Dataform’s functionality is drawn from the same set of ideas. The tool connects to a data warehouse and runs transformations within the warehouse itself. It allows you to do incremental table loads, write SQL unit testing, create tags for documentation, and publish datasets for consumption across your team. Uniquely amongst the other tools, Dataform has an extensible Javascript API to augment the SQL-based language it expects you to use. Like dbt, it is intended to be plugged into an existing data stack, as a layer above your data warehouse.
Holistics
Holistics’s data modeling layer is built with the same set of ideas presented above. Holistics connects to your data warehouse, generates SQL to perform transformations, and does all of its transformations within the warehouse itself. It is also able to generate and maintain models that are combinations of tables in different connected databases.

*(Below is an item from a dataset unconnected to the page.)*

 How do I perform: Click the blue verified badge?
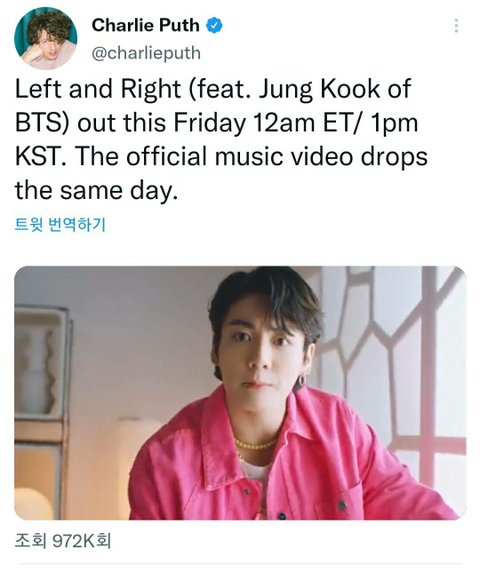point(215,26)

The difference here is that Holistics comes with batteries included — the tool comes a small handful of connectors to a bunch of different data sources, and the data modeling layer is deeply integrated into a self-service user interface for non-technical business users. Data analysts can switch from modeling to report creation to notification scheduling in a heartbeat.
As a result, Holistics is used in companies that want to go from zero to reporting results quickly. We’ve seen data professionals adopt Holistics alongside an MPP cloud data warehouse as the first major tool in their stack, before — later — augmenting it with other tools as they grow.

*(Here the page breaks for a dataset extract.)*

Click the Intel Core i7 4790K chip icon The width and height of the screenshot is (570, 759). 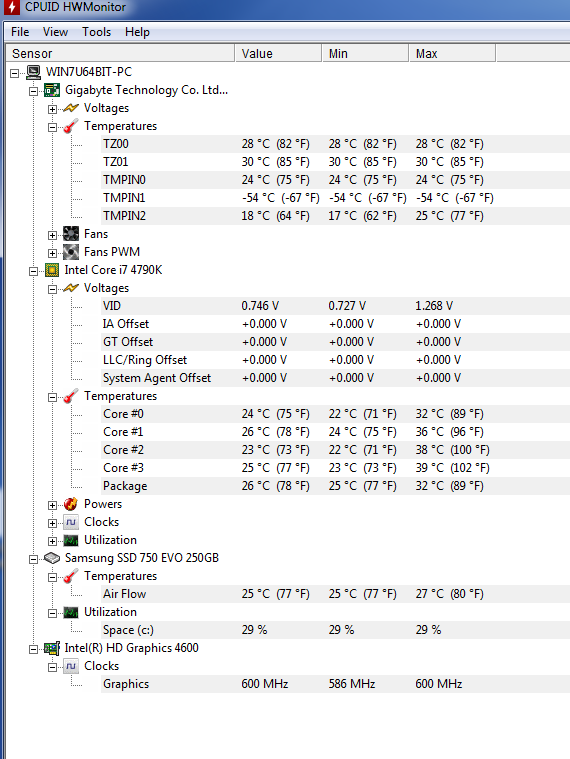(x=52, y=270)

Read more: Best Open-source Data Modeling Tools For Any Data Teams
What Makes These Tools Possible?
Why are these ideas gaining traction in so many places? The answer is something that we’ve covered on this blog, multiple times in the past:
- Massively Parallel Processing (MPP) cloud-based data warehouses are powerful enough now that transformations can be done entirely through SQL, within the data warehouse. You don’t have to use a separate pipelining tool to do such transformations. This keeps infrastructure complexity down, which keeps maintenance costs down, which in turns allows you to hire less data engineers and keep personnel costs down.

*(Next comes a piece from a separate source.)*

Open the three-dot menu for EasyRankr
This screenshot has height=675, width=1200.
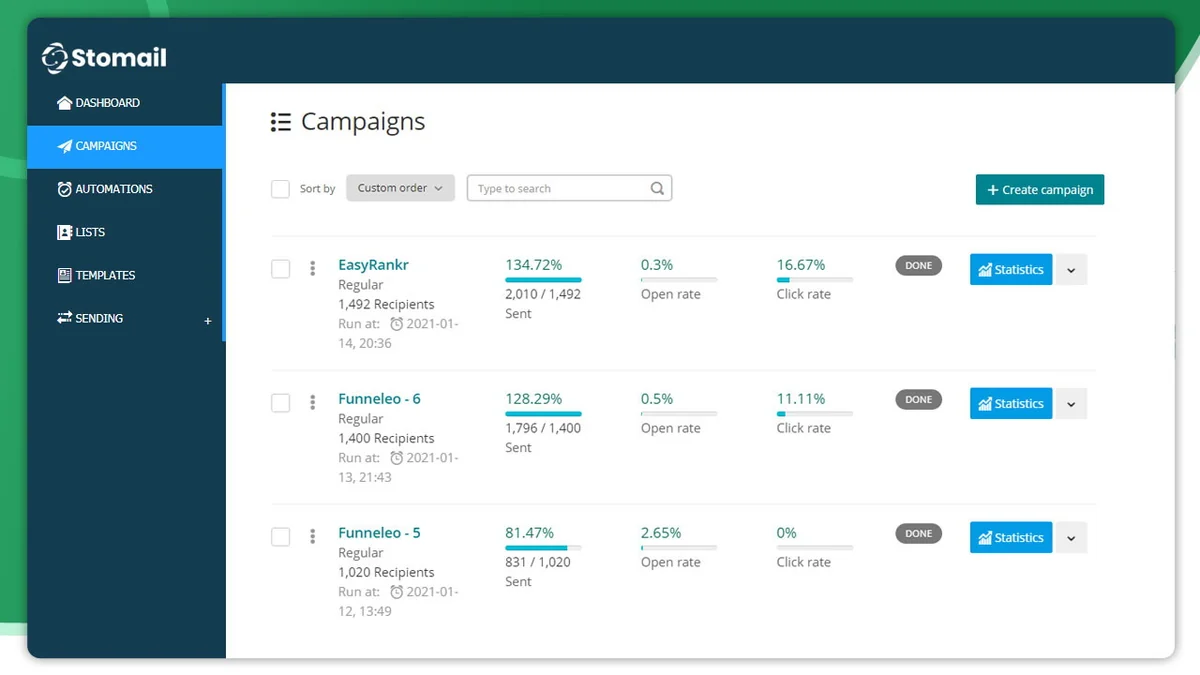point(313,268)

- The rise in popularity of ELT (extract, then load, then transform) — which is the act of dumping all your data in a data warehouse first, before transforming it within the warehouse later — has also aided or been aided by the rise of such tools. All the data modeling layer tools assume that you’re going to do ELT instead of ETL.
- Having everything in one tool, within one warehouse, makes it easier for a data organization to deliver value. You no longer have the scenario where your data analyst waits on your data engineer for new transformed data — the analyst can simply do the transformation themselves.
It’s important, however, to not get fixated on the specific tools that we’ve discussed here. The most important idea you should take away from this piece is that there exists a distinct category of data tools that exist in the marketplace today, and that you now know what the identifying markers are. These are tools that don’t yet have a good name. You won’t see them as a distinct Gartner category. Nevertheless, these tools share a common conceptual ancestry, and are drawn from a neighbourhood of similar ideas.
We think that the phrase ‘data modeling layer’ best captures this approach, and we hope you’ll see the obvious affordances this term gives you. If you see a tool that offers to let you do data modeling, that connects to your data warehouse, and that generates SQL to do transformations and to materialize views within said warehouse, it’s likely that you’re looking at tool that inherits from this approach.
There’s a good argument to be made that over time, all of data analytics will eventually move to this approach. But until that happens (or doesn’t happen!), the term ‘data modeling layer’ will probably be a useful phrase to delineate between the tools that use this approach and the tools that don’t.